Saved data entries:
- Opening Delimiter -
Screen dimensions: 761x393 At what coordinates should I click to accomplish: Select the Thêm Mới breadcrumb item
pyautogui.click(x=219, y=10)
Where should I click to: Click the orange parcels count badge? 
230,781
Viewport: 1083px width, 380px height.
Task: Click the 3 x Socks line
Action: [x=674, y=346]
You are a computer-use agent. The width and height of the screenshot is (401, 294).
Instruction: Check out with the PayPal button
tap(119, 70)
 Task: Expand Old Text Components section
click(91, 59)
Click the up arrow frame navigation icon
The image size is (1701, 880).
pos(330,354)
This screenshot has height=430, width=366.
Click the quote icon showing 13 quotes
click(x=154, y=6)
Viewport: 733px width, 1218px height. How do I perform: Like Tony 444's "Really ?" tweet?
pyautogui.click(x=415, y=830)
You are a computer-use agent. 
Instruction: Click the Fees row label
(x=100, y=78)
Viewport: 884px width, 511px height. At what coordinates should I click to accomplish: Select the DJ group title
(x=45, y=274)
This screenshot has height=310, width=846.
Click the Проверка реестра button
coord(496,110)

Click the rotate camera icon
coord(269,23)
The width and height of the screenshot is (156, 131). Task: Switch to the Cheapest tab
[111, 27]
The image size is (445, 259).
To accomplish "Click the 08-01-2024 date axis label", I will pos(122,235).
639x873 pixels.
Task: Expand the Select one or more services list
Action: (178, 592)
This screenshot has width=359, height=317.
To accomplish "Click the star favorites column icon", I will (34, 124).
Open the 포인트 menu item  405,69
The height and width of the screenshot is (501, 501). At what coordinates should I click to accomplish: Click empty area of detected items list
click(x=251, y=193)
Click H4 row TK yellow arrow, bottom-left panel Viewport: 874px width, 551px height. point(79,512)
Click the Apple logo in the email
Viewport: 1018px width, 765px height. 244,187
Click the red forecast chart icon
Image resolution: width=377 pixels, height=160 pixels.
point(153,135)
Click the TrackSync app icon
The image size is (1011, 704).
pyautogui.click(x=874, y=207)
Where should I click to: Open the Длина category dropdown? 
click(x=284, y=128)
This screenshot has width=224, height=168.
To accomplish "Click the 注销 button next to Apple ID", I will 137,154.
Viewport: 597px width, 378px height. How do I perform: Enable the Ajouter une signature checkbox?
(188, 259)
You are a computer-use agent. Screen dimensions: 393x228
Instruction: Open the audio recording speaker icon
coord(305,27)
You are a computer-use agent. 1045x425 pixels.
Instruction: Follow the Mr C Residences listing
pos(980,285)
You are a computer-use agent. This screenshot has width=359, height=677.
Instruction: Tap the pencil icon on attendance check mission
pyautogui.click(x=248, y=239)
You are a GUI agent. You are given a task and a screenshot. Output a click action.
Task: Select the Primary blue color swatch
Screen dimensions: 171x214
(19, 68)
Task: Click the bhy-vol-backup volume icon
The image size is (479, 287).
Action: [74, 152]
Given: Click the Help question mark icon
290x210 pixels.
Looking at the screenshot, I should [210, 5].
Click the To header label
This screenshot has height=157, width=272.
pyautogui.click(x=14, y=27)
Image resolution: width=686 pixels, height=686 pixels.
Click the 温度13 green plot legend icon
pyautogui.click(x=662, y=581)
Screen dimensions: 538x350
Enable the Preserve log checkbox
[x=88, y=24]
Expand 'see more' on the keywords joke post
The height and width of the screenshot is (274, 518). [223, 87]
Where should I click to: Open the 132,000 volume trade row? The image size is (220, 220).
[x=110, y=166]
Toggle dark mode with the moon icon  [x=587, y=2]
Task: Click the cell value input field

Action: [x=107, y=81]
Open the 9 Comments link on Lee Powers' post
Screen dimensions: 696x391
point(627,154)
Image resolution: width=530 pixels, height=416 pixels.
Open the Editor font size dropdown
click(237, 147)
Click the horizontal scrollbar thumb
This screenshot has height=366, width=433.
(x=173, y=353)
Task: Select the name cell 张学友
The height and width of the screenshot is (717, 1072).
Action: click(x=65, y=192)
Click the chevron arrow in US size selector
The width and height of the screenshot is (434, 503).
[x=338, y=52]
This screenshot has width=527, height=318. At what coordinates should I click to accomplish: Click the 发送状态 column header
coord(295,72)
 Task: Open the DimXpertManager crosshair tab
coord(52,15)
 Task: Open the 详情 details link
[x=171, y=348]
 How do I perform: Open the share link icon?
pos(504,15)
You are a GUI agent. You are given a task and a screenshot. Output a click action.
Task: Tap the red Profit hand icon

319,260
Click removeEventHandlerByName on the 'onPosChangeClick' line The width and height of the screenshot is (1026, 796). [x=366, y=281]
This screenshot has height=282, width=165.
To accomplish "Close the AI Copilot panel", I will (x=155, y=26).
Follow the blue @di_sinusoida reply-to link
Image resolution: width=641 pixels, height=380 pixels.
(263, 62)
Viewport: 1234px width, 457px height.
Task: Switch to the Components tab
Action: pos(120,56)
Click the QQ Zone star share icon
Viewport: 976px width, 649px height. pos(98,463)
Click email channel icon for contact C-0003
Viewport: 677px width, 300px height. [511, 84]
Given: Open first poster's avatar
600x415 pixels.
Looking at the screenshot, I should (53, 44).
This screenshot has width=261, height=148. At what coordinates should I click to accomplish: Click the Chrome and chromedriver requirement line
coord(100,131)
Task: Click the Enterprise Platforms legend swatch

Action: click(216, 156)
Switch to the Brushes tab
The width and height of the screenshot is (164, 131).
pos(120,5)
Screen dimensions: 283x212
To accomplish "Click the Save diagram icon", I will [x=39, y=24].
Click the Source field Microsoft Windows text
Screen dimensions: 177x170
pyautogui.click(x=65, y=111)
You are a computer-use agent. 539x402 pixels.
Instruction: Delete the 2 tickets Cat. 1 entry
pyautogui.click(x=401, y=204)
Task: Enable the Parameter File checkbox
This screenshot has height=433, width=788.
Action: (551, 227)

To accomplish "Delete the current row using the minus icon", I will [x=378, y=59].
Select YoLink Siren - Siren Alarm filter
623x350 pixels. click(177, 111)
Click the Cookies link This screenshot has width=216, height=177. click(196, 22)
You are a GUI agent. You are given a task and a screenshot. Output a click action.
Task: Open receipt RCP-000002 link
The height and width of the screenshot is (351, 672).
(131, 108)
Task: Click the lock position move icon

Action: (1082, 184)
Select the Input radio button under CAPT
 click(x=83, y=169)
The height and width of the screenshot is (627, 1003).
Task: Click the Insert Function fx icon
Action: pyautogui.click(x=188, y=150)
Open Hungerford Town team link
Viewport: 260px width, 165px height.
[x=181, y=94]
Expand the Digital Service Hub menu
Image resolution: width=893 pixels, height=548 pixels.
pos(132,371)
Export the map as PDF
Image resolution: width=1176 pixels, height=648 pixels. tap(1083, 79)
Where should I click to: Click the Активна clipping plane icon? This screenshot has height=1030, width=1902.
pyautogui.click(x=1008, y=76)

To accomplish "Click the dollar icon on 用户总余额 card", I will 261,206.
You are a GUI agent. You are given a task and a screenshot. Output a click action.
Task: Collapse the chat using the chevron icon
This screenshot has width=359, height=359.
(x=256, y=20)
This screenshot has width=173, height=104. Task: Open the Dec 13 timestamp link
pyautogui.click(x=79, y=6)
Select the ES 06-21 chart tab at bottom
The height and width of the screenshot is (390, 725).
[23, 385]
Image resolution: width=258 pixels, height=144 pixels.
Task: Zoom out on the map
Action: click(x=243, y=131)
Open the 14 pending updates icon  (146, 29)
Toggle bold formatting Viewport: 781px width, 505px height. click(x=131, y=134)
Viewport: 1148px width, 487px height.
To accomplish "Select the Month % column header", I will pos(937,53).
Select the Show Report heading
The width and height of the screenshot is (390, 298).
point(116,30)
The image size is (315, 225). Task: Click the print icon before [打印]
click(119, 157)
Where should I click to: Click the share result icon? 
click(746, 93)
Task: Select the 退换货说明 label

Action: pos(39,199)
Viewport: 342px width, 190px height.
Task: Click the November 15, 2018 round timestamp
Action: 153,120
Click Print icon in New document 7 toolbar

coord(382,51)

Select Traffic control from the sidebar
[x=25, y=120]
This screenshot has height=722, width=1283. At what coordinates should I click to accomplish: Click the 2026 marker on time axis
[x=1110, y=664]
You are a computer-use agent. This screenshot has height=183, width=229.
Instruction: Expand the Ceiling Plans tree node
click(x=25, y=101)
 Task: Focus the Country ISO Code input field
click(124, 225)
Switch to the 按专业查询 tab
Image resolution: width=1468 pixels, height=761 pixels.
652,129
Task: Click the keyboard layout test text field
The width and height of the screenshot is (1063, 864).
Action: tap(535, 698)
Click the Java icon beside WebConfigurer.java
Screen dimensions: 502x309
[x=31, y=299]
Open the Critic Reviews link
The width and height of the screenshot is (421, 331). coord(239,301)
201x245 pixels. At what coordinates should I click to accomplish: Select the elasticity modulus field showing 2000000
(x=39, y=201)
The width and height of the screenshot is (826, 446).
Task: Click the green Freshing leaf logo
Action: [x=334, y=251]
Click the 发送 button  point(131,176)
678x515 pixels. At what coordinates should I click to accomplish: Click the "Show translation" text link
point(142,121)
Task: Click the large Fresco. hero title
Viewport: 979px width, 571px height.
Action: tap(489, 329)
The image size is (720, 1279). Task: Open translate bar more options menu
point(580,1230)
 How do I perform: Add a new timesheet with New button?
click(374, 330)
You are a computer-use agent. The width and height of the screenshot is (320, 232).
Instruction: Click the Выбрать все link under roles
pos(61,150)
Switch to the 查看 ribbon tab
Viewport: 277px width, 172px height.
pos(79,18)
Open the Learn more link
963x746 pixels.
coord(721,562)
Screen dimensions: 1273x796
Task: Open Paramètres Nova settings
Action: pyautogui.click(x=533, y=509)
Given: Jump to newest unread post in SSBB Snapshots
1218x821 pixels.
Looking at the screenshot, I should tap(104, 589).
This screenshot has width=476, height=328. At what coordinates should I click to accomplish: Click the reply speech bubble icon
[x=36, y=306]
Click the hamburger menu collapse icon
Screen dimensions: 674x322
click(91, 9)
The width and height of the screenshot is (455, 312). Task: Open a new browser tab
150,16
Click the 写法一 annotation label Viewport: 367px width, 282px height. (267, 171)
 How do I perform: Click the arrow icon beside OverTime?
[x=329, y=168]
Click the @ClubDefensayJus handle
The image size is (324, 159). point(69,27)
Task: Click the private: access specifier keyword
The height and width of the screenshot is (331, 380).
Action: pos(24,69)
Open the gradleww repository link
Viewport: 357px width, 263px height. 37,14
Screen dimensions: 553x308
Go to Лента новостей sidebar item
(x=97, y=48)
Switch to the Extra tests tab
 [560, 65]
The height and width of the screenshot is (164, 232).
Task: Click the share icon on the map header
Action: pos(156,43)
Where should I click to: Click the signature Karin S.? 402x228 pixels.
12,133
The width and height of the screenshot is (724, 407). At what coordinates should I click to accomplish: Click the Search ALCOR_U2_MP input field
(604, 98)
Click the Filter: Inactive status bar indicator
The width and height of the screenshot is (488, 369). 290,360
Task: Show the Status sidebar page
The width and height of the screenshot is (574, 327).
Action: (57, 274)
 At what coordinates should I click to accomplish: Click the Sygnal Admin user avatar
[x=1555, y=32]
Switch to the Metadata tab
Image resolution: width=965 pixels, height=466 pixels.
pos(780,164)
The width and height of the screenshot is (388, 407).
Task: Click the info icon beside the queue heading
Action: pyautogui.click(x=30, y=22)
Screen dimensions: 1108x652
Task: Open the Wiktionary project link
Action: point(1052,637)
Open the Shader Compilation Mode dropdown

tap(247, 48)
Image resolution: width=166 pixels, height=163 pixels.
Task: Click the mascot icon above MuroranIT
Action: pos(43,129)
- Closing Delimiter -
Work item ->
Could you state how many lines in the entries contain the word "Toggle"? Reply with nothing but the number.

Answer to this task ->
2